While women have made some progress in achieving political parity around the world, that progress has been slow, and in some cases appears to have stalled. On average, only 20 percent of national legislators are women. In the United States the figure is even lower. In Brazil, only 8 percent of legislators are women.

This inequality holds true in all kinds of places, from national capitals to remote forests. In those more isolated places, women typically have limited rights to make decisions about the land they manage, though their traditional knowledge is critical to protecting their resources, families, and communities, and the climate. According to a recent analysis by the Rights and Resources Initiative, less than one-third of countries have laws guaranteeing women secure land rights.

But around the world, women are mobilizing, and the situation is changing. In Leticia, in the Colombian Amazon, indigenous women leaders from 17 grassroots territorial organizations and 11 Latin American countries joined forces to plan their participation in the forthcoming assembly of the Coordinating Body for the Indigenous Organizations of the Amazon Basin (COICA). COICA is a regional body whose members have rights to over 200 million hectares of tropical forest lands—an area larger than all the farm land in the US. These leaders wanted to ensure that women are well-represented when COICA elects new leadership.

Similarly, 5,000 people from 2,000 communities in Indonesia gathered in a rural village last year for the congress of the Indigenous Peoples Alliance of the Archipelago (AMAN). They unanimously elected Rukka Sombolinggi as AMAN’s new secretary general—the first woman ever to hold that position.

A few months later, the Coordination of Indigenous Organizations of the Brazilian Amazon (COIAB) elected Nara Baré as its first female president. Meanwhile, Sônia Guajajara, from the Brazil’s Indigenous People Articulation (APIB), is running as a candidate to be Brazil’s vice president. Paulina Garrido is the first woman president in the 40-year history of the Tosepan Cooperative Union in Mexico’s Puebla highlands, which represents 35,000 indigenous Maseual forest families. In Guatemala, Utz Che’, which represents 113 forest communities, has approved new statutes giving women parity in leadership.

Across the seas in Africa, women are demanding their right to free, prior, and informed consent (FPIC), with support from organizations like WoMin and the International Alliance on Natural Resources in Africa (IANRA). Nonhle Mbuthuma, the heroine of South Africa’s award-winning documentary The Shore Break, recently testified in court against a large titanium mining project that would displace families and pollute water supplies.

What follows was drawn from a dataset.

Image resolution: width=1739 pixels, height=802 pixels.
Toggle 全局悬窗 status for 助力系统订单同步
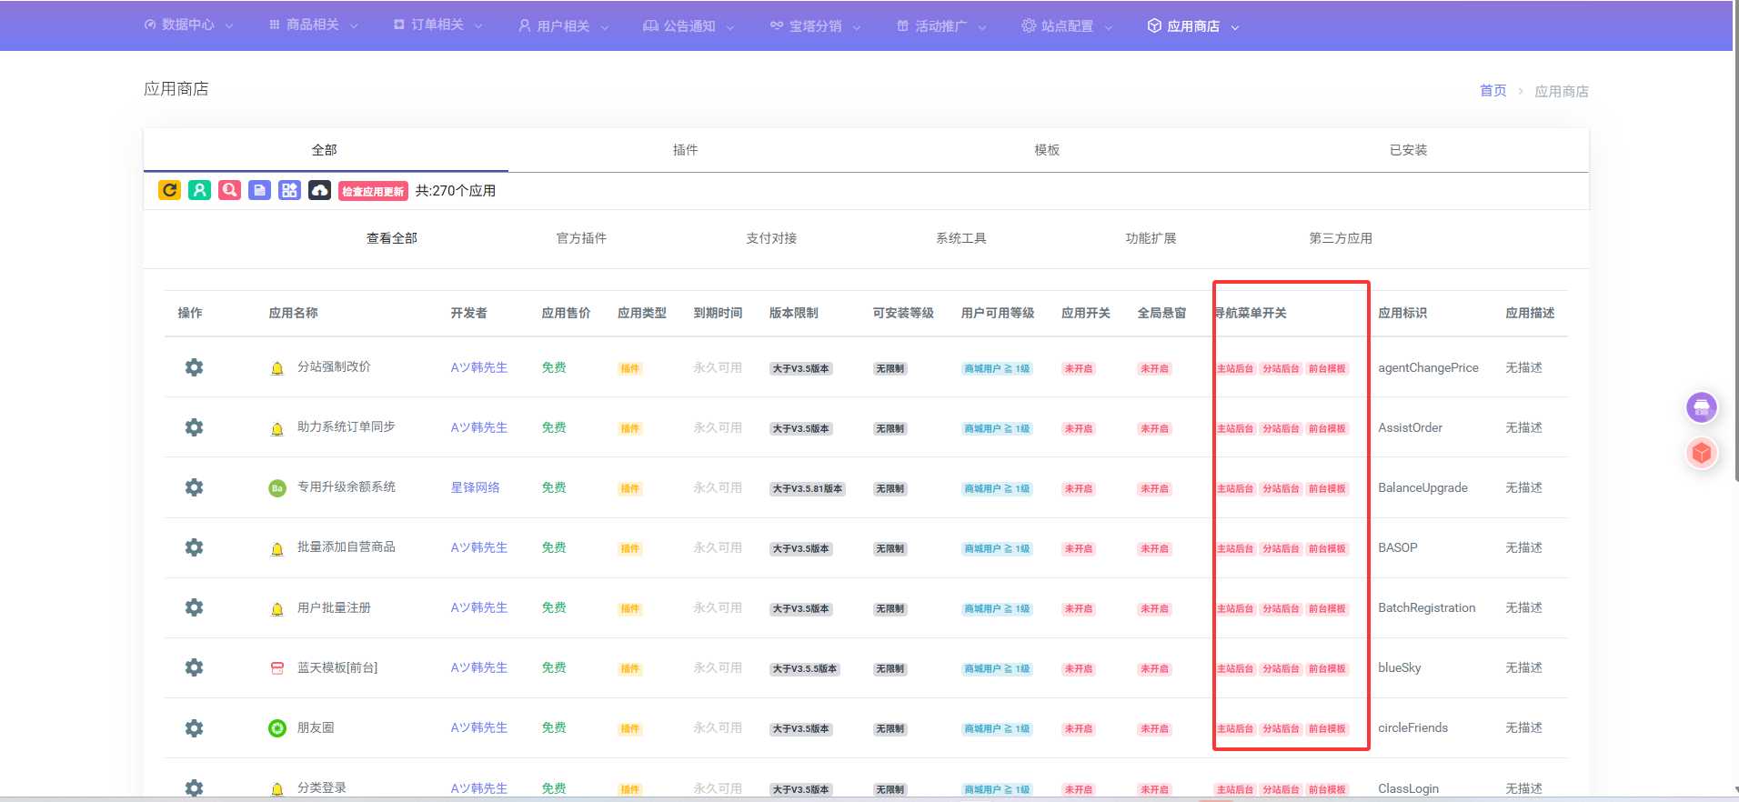[1154, 428]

Around the globe, women from remote areas are traveling great distances by canoe, boat, and truck to participate, speak out, and exercise their vote. They want more women leaders to run for office and have a real say in their regional organizations.

 

Rural women also want to manage their own community funds. Less than 10 percent of global climate finance reaches local communities, according to the International Institute for Environment and Development (IIED). Since 2013 a dynamic group of women in the Brazilian Amazon have managed their own community fund, called the Luzia Dorothy do Espírito Santo Fund. Now, another movement of 300,000 women who collect babassu palm nuts (an ingredient used in some cosmetics) have established their own Babassu Fund. Thanks to the women’s successful negotiations to get international climate finance, the Babassu Fund was recently capitalized for US$1 million, with an additional US$2 million in grants.

Such efforts by women often take years to bear fruit, but when they do, they can be truly transformational. No case illustrates this better than that of the Federation of Community Forestry Users of Nepal (FECOFUN). Last year Nepal held its first elections after a decades-long civil war, and a remarkable 14,000 women won seats in local government. More than 600 of them were members of FECOFUN, who built their great achievement in political parity through their efforts to manage their lands and forests.

This kind of progress resonates far beyond any one person or place. By supporting greater parity for women in indigenous and community forest organizations, we can help build more inclusive political systems worldwide.